(Records for this exercise)

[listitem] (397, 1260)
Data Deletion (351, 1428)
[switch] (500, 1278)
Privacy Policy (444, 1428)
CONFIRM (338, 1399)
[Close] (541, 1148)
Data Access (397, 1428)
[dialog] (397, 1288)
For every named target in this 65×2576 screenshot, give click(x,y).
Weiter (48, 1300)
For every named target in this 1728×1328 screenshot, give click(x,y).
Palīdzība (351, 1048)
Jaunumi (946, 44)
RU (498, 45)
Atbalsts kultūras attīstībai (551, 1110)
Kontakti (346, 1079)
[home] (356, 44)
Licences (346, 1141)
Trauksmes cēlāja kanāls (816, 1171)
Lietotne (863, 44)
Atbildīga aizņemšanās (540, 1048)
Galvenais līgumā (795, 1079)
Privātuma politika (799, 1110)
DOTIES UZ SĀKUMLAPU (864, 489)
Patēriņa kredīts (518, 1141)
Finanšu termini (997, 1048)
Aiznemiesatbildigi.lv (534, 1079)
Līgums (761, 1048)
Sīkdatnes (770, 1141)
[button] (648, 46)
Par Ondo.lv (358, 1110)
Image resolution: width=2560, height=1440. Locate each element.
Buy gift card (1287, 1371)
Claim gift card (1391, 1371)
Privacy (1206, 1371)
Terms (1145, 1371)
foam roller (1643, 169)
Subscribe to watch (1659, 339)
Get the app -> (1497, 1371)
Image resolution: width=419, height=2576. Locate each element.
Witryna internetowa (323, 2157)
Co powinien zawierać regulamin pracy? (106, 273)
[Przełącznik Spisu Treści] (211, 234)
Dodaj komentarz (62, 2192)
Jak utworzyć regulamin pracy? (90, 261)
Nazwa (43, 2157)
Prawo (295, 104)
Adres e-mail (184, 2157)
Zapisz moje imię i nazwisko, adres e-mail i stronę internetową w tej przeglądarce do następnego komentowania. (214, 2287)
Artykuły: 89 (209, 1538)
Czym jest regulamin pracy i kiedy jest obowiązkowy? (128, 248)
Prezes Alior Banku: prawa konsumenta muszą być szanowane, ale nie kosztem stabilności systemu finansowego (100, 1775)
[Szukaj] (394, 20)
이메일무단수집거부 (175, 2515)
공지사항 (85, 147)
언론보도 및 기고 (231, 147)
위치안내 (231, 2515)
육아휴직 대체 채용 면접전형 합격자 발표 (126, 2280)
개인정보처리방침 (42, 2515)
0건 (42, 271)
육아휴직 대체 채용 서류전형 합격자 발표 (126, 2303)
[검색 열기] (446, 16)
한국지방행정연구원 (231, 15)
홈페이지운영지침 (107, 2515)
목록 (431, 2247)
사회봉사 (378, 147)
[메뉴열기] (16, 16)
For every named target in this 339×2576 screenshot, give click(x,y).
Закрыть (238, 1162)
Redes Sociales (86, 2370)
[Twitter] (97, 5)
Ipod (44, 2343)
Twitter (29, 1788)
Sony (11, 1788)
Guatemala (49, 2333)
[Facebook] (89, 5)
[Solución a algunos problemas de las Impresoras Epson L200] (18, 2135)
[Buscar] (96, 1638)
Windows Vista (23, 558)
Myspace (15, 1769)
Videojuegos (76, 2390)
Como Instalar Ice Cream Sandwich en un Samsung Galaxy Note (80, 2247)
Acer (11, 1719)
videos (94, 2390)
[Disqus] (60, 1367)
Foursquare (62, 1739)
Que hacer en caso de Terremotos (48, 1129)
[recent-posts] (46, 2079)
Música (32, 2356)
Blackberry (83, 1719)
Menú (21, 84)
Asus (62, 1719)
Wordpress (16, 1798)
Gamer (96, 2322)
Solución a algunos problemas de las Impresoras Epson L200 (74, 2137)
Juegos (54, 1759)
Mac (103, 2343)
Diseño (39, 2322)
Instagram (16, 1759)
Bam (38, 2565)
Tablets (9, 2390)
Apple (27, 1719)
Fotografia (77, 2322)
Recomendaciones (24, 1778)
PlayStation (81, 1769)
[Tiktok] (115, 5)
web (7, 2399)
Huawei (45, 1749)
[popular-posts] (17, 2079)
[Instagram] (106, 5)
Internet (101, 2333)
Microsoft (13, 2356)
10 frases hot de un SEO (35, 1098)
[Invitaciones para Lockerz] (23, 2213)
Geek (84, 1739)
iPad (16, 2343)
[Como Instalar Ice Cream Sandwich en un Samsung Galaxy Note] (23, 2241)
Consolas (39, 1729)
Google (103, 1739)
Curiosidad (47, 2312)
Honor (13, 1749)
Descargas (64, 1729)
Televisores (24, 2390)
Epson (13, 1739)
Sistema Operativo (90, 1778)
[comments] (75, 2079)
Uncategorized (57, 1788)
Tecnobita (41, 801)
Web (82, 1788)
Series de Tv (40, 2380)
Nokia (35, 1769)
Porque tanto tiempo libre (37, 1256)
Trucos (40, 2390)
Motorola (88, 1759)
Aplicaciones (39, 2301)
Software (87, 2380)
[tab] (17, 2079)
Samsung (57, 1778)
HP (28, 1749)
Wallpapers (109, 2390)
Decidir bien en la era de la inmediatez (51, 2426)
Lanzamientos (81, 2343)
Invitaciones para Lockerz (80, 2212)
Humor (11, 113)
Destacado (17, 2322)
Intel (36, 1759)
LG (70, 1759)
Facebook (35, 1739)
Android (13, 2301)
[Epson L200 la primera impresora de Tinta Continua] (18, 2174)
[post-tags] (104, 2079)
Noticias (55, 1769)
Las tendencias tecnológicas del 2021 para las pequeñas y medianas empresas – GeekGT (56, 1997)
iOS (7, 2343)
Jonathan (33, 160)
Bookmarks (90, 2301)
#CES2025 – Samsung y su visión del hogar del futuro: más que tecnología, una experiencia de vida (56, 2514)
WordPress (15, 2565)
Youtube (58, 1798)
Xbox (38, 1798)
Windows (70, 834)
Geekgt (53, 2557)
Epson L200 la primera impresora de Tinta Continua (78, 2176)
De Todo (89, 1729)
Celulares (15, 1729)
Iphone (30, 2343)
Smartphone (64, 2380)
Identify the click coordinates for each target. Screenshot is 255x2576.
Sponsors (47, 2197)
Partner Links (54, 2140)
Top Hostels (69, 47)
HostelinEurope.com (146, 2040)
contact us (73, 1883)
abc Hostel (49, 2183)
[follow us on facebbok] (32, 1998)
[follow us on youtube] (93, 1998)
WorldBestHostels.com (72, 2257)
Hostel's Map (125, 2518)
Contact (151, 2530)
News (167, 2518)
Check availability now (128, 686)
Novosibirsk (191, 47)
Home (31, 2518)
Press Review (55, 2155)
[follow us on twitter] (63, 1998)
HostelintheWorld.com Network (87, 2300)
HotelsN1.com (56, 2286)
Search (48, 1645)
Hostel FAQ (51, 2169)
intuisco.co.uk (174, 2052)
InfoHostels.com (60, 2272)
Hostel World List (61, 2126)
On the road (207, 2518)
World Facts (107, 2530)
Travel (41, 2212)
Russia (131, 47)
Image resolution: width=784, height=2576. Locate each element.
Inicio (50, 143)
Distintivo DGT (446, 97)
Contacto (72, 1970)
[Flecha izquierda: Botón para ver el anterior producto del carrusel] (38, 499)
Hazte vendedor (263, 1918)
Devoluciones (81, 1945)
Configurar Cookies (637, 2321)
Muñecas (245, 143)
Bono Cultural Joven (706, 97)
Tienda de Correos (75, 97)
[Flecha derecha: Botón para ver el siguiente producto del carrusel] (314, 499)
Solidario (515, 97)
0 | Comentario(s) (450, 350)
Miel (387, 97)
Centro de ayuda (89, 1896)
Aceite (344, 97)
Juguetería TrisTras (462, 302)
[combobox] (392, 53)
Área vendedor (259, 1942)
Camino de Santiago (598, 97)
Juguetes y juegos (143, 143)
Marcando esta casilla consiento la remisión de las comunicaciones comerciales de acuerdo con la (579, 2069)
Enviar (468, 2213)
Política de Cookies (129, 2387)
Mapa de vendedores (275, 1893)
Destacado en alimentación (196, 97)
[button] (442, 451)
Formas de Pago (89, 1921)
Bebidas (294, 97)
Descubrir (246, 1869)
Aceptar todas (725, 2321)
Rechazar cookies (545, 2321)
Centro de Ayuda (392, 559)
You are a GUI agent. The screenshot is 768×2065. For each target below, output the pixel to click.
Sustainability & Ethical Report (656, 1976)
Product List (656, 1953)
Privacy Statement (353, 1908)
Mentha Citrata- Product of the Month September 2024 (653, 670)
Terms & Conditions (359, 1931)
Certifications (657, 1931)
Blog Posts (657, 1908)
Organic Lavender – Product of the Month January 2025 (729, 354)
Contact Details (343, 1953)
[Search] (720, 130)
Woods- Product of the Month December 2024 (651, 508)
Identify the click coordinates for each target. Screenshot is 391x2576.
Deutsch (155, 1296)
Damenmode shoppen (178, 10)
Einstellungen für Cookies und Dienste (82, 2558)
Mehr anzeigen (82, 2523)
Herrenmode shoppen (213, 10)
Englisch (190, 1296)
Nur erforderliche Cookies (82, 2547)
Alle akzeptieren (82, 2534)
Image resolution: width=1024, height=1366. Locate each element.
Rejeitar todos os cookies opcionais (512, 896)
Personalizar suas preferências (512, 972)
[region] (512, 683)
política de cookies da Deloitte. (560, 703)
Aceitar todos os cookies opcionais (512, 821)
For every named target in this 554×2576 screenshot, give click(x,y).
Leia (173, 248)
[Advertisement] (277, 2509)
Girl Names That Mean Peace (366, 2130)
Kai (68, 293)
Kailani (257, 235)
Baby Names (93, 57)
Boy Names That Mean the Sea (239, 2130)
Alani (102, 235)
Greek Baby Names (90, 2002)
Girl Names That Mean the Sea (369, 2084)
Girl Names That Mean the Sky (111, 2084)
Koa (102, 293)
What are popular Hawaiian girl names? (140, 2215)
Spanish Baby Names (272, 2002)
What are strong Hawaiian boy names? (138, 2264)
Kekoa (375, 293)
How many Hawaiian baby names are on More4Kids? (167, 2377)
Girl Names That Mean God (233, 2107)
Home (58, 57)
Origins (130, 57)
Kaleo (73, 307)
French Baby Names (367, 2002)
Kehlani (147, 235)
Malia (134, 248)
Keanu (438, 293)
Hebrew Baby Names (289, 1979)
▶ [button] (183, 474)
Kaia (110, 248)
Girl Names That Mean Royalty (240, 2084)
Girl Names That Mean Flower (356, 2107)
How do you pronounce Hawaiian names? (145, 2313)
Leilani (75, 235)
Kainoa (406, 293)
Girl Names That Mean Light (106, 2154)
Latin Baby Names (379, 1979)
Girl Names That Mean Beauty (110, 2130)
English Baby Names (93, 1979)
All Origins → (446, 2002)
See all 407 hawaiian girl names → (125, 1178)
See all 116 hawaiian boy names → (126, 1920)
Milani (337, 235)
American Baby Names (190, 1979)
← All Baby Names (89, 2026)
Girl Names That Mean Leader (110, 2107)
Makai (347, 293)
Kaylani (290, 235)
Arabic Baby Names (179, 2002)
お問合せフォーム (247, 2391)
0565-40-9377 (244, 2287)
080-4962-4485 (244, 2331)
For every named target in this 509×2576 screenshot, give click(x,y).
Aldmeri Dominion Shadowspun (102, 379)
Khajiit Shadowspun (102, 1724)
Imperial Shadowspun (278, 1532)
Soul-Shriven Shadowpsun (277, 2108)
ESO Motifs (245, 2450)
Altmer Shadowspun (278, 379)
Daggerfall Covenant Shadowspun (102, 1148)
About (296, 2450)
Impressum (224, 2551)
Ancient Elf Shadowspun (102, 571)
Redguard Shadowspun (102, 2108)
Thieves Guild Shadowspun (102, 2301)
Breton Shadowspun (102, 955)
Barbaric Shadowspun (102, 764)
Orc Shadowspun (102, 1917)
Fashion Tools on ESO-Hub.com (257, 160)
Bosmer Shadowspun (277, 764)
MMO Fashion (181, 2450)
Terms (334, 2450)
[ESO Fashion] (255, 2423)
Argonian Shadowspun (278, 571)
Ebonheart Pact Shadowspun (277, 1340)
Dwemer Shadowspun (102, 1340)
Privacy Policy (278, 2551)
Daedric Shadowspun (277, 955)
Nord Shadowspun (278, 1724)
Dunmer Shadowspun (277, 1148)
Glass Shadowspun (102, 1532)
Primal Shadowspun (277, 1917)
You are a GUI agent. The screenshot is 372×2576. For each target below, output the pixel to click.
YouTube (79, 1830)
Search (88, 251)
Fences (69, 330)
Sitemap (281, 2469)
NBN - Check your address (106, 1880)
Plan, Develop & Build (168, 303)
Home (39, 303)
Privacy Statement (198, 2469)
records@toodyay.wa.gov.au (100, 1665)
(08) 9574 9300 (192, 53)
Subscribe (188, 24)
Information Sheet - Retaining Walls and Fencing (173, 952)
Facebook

(End Records for this exercise)

What you are asked to do: Copy the lines of the data above exactly as written, beginning with the line containing "Internet (101, 2333)" and ending with the line containing "Press Review (55, 2155)", and leave out all other lines.

Answer to this problem:
Internet (101, 2333)
Microsoft (13, 2356)
10 frases hot de un SEO (35, 1098)
[Invitaciones para Lockerz] (23, 2213)
Geek (84, 1739)
iPad (16, 2343)
[Como Instalar Ice Cream Sandwich en un Samsung Galaxy Note] (23, 2241)
Consolas (39, 1729)
Google (103, 1739)
Curiosidad (47, 2312)
Honor (13, 1749)
Descargas (64, 1729)
Televisores (24, 2390)
Epson (13, 1739)
Sistema Operativo (90, 1778)
[comments] (75, 2079)
Uncategorized (57, 1788)
Tecnobita (41, 801)
Web (82, 1788)
Series de Tv (40, 2380)
Nokia (35, 1769)
Porque tanto tiempo libre (37, 1256)
Trucos (40, 2390)
Motorola (88, 1759)
Aplicaciones (39, 2301)
Software (87, 2380)
[tab] (17, 2079)
Samsung (57, 1778)
HP (28, 1749)
Wallpapers (109, 2390)
Decidir bien en la era de la inmediatez (51, 2426)
Lanzamientos (81, 2343)
Invitaciones para Lockerz (80, 2212)
Humor (11, 113)
Destacado (17, 2322)
Intel (36, 1759)
LG (70, 1759)
Facebook (35, 1739)
Android (13, 2301)
[Epson L200 la primera impresora de Tinta Continua] (18, 2174)
[post-tags] (104, 2079)
Noticias (55, 1769)
Las tendencias tecnológicas del 2021 para las pequeñas y medianas empresas – GeekGT (56, 1997)
iOS (7, 2343)
Jonathan (33, 160)
Bookmarks (90, 2301)
#CES2025 – Samsung y su visión del hogar del futuro: más que tecnología, una experiencia de vida (56, 2514)
WordPress (15, 2565)
Youtube (58, 1798)
Xbox (38, 1798)
Windows (70, 834)
Geekgt (53, 2557)
Epson L200 la primera impresora de Tinta Continua (78, 2176)
De Todo (89, 1729)
Celulares (15, 1729)
Iphone (30, 2343)
Smartphone (64, 2380)
Identify the click coordinates for each target. Screenshot is 255x2576.
Sponsors (47, 2197)
Partner Links (54, 2140)
Top Hostels (69, 47)
HostelinEurope.com (146, 2040)
contact us (73, 1883)
abc Hostel (49, 2183)
[follow us on facebbok] (32, 1998)
[follow us on youtube] (93, 1998)
WorldBestHostels.com (72, 2257)
Hostel's Map (125, 2518)
Contact (151, 2530)
News (167, 2518)
Check availability now (128, 686)
Novosibirsk (191, 47)
Home (31, 2518)
Press Review (55, 2155)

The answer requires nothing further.